DC law requires surplus school buildings to be offered to charter schools before private developers can bid for them. Tragically, however, successive administrations have frequently circumvented this requirement. Scores of school properties have found their way into the hands of private developers while the needs of public charter school students who could have benefited from adherence to the law are overlooked. Other buildings were simply left to decay rather than being renovated and used as schools.

The government’s priorities are so skewed that a shocking nine of 10 currently vacated buildings are located in the city’s three highest-poverty wards.

This deficiency comes at a time when some 12,000 students sit on waitlists for public charter schools unable to accommodate them. It comes at a time when the government itself has stated the need to add nearly 40,000 more high-quality seats to the District’s public education offering, mostly in underserved neighborhoods. And it comes at a time when the city spends three times as much on DCPS facilities as it does for charter facilities.

As the board chair of a District public charter school, I recently experienced this mismatch between government rhetoric and reality. AppleTree Early Learning Public Charter School provides a preschool program ranked Tier 1 by the DC Public Charter School Board. We serve 1,300 3- to 4-year-olds at 10 District campuses, one of which was forced to close due to lack of suitable school space. Previously, the Southwest campus had operated in portable classrooms we set up on former tennis courts at Jefferson Middle School Academy, a DCPS campus. This temporary arrangement was far from ideal but symptomatic of charters’ difficulties in acquiring usable facilities. When the city said it needed the space vacated, officials did not propose any of the city’s many underused or vacant buildings as an alternative.

When no appropriate space could be found, the campus had to close for the entirety of the 2019-20 school year — space having been acquired only for the following year. (Next fall, AppleTree’s Southwest campus will reopen in an office building at 475 School St. SW near L’Enfant Plaza.) About 108 mostly economically disadvantaged and minority students were enrolled at that campus in a program designed to close the notorious achievement gap. Research reveals that this gap begins before kindergarten and, left unaddressed, continues through formal schooling and life. Although we were able to find places at other AppleTree campuses for some children, many had to shift into other schools.

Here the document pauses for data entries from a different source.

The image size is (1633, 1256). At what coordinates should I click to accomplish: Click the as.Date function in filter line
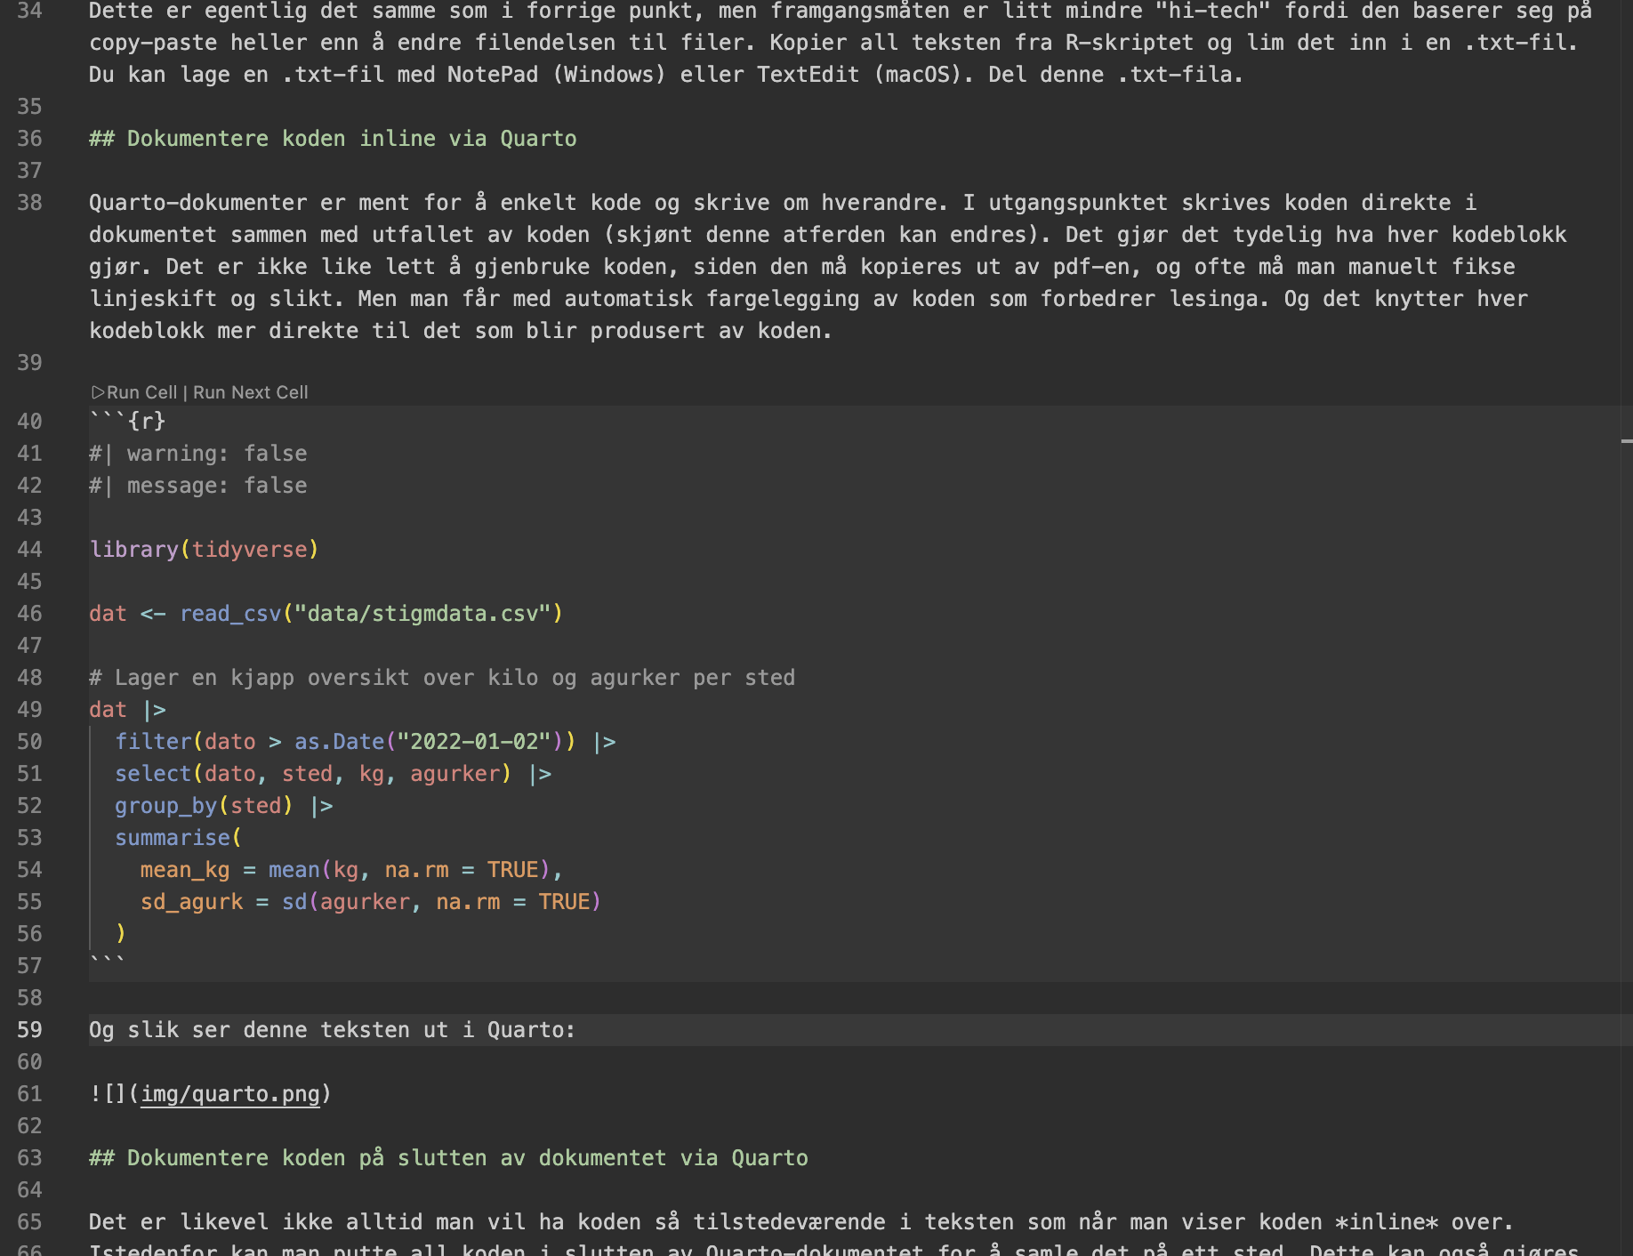click(x=339, y=742)
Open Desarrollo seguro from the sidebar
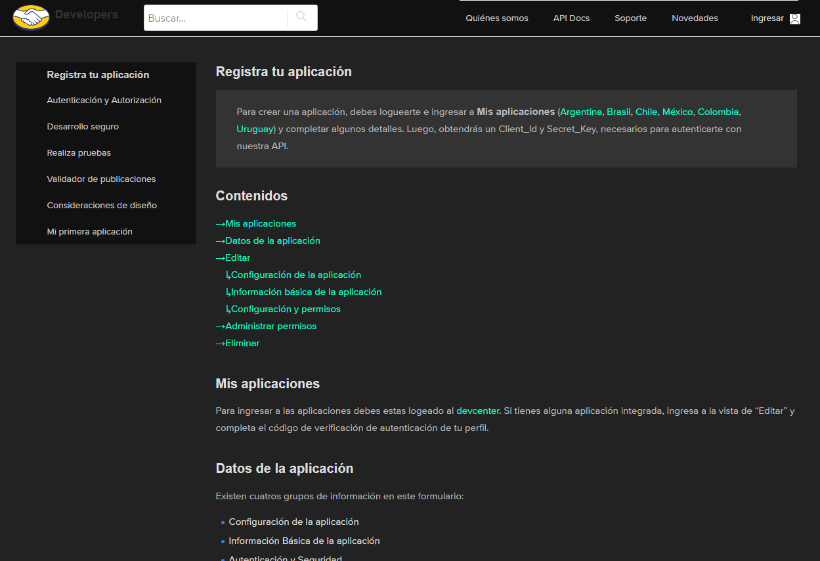The image size is (820, 561). pos(83,127)
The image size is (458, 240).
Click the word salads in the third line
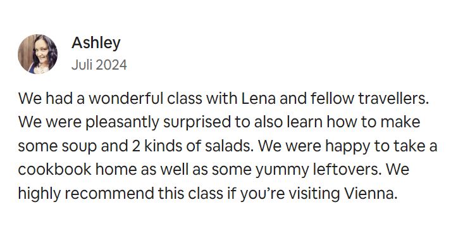click(x=229, y=146)

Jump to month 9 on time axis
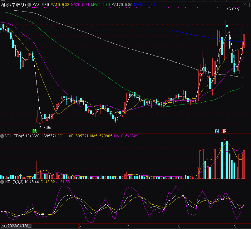point(235,226)
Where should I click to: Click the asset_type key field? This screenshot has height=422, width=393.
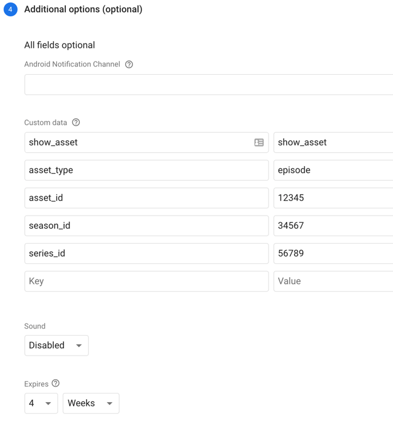coord(146,170)
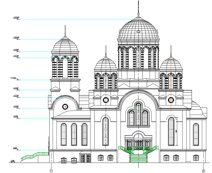Click the +32.950 elevation label

(x=16, y=18)
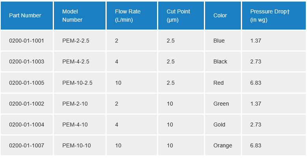Click the Part Number column header
The height and width of the screenshot is (158, 307).
click(x=25, y=16)
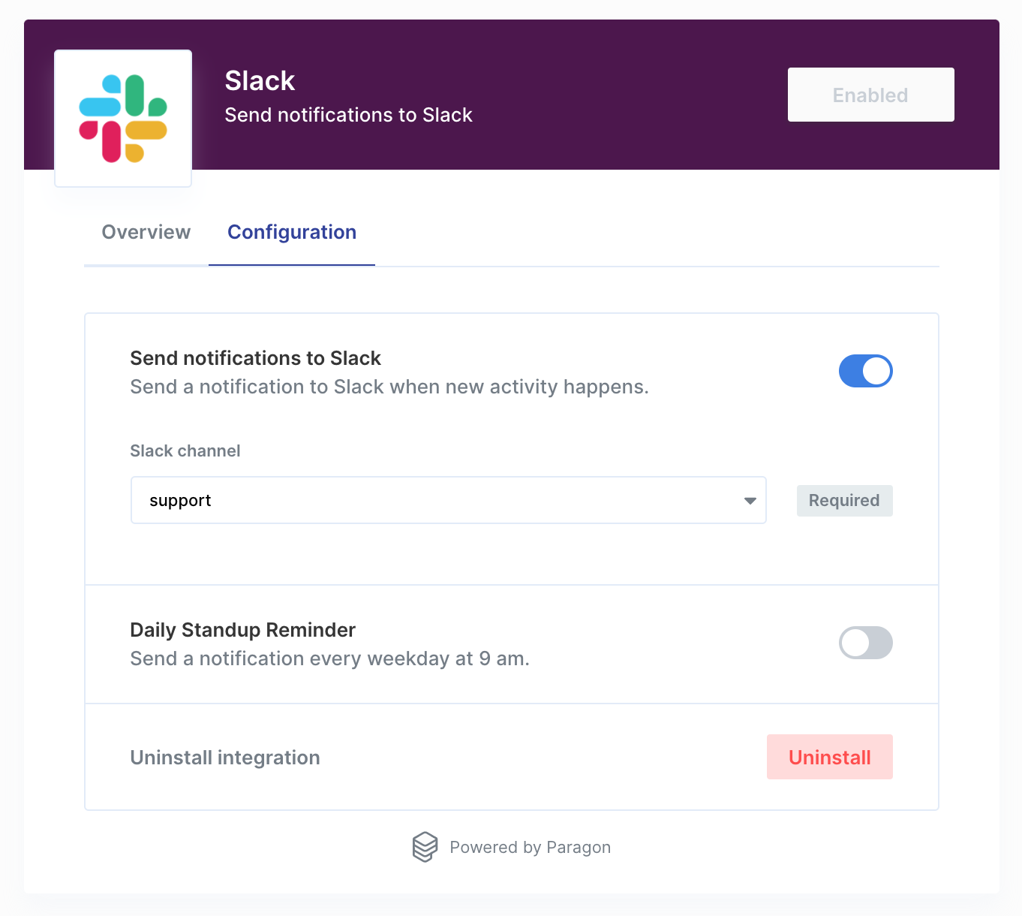
Task: Click the Required badge next to channel field
Action: (844, 501)
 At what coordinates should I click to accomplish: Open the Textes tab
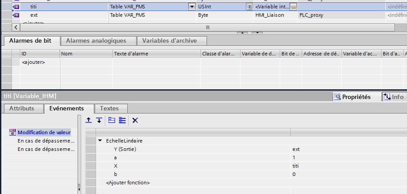109,108
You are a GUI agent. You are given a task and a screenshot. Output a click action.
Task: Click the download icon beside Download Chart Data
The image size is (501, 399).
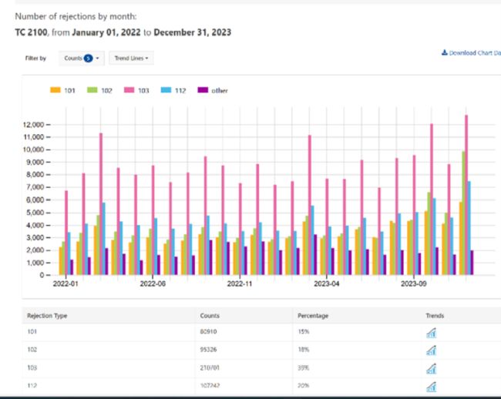444,53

Sadly, this represents yet another inconsistency between government pronouncements and actual decisions. The mayor proclaims a commitment to early childhood learning — but this doesn’t extend to providing city-owned space for use by an effective early learning program offered by a public charter school. Instead, by default, this program is discontinued for a year with all of the disruption that entails for the children enrolled and their families. Somehow this terrible outcome is deemed preferable to yielding a tiny share of available city-owned school space even in return for rent.

Making surplus school facilities available to children from some of the District’s most vulnerable communities is ethically and legally the right thing to do. In this particular case, the government is getting in the way of something it says it wants — closing the achievement gap between disadvantaged children and their peers.

While these children are clearly the biggest losers from how the government currently conducts its business, they are not the only ones. Others paying the price include the city and its taxpayers, who could tap the charter schools’ facilities allowance for revenue in return for releasing surplus space and the thousands of children on waitlists for effective charter programs. By doing the right thing, everyone would win.

Jack McCarthy is the board chair of AppleTree Early Learning Public Charter School.